Altering the profile

The file processor contains a profile specifying the number of records that can be processed, with the following defaults:

maximum_records = 2,000,000 - the maximum number of records to process in a single DataFrame
maximum_records_closest_matches = 5000 - the maximum number of records that the closest match will be applied to in a single run
maximum_records_lookalike = 5000 - the maximum number of of records that will be fixed by lookalike in a single DataFrame
maximum_file_records_lookalike = 500000 - the maximum number of records in the DataFrame
lookalike_number_records = 5 - the number of records the lookalike match uses to finalize the lookalike match

These defaults can easily be adjusted according to the memory and CPU available on the server and are customized by passing a custom profile to the Scrubber class:

from dativa.scrubber import Scrubber, DefaultProfile
import pandas as pd

big_profile = DefaultProfile()
big_profile.maximum_records = 100e6

scrubber = Scrubber(profile = big_profile)
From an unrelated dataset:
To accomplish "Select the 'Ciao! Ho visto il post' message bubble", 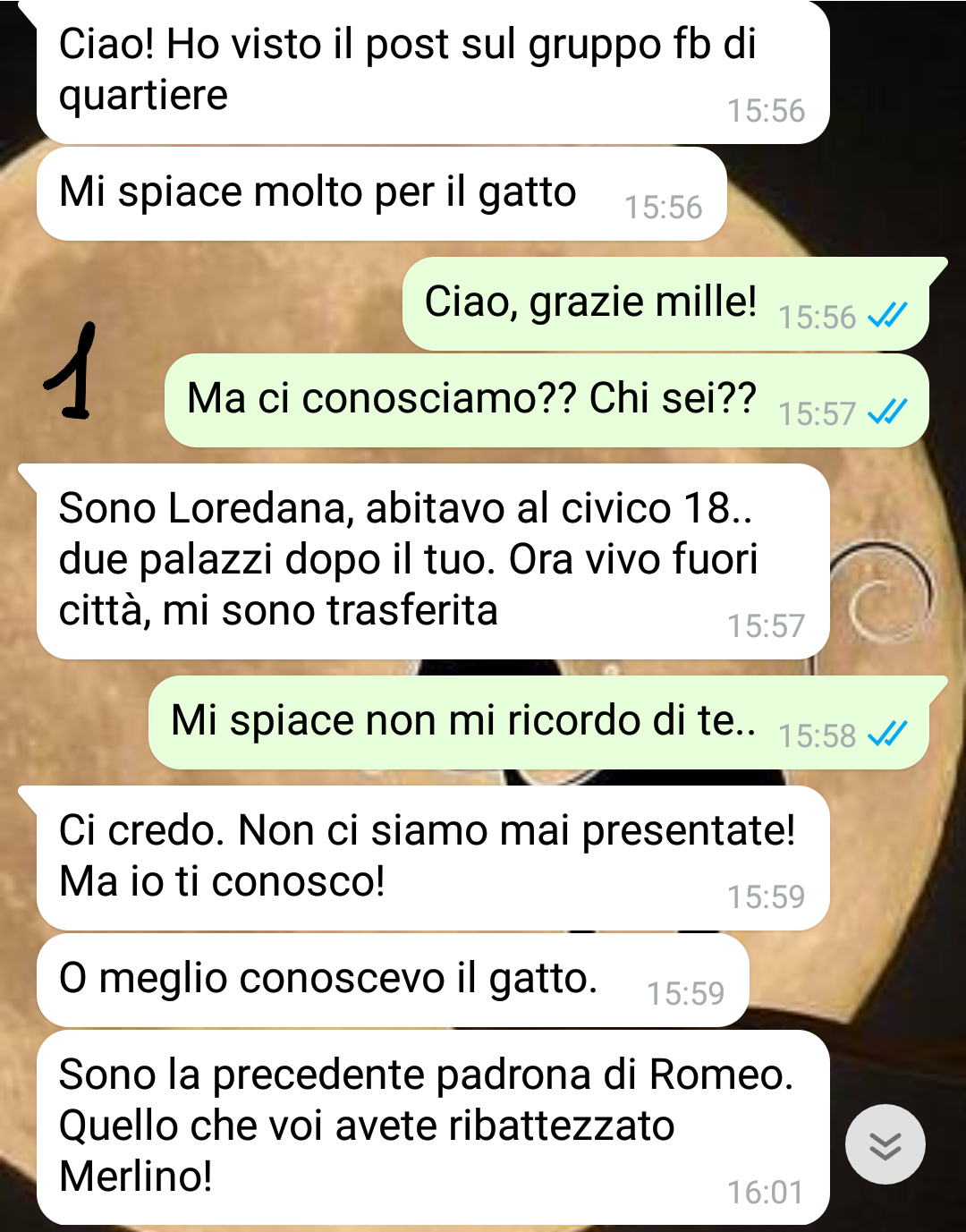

df = pd.read_csv("path/to/big_file.csv")

report = scrubber.run(df,
                config={"rules": [
                 {
                     "rule_type": "String",
                     "field": "name",
                     "params": {
                         "fallback_mode": "remove_record",
                         "regex": "[\w\s]*"
                     },
                 }]})

Custom reporting

By default the Scrubber class uses the DefaultReportWriter() class that aggregated ReportEntry() classes and returns them in a list at the end of the project.

In order to write your own custom reporting class you need to implement a class with two interfaces: log_history, and get_report.

Here is an example that simply logs all information to stdout:

from dativa.scrubber import Scrubber
import pandas as pd
from datetime import datetime

class MyReportWriter:

    def log_history(self,
                    rule,
                    field,
                    dataframe,
                    category,
                    description
                    ):
        print("{0}, Field {1}: {2} {3} {4}/{5}".format(datetime.now(),
                                                    field,
                                                    rule,
                                                    dataframe.shape[0],
                                                    category,
                                                    description))

    @staticmethod
    def reset_report():
        pass

    @staticmethod
    def get_report():
        return None

scrubber = Scrubber(report_writer = MyReportWriter())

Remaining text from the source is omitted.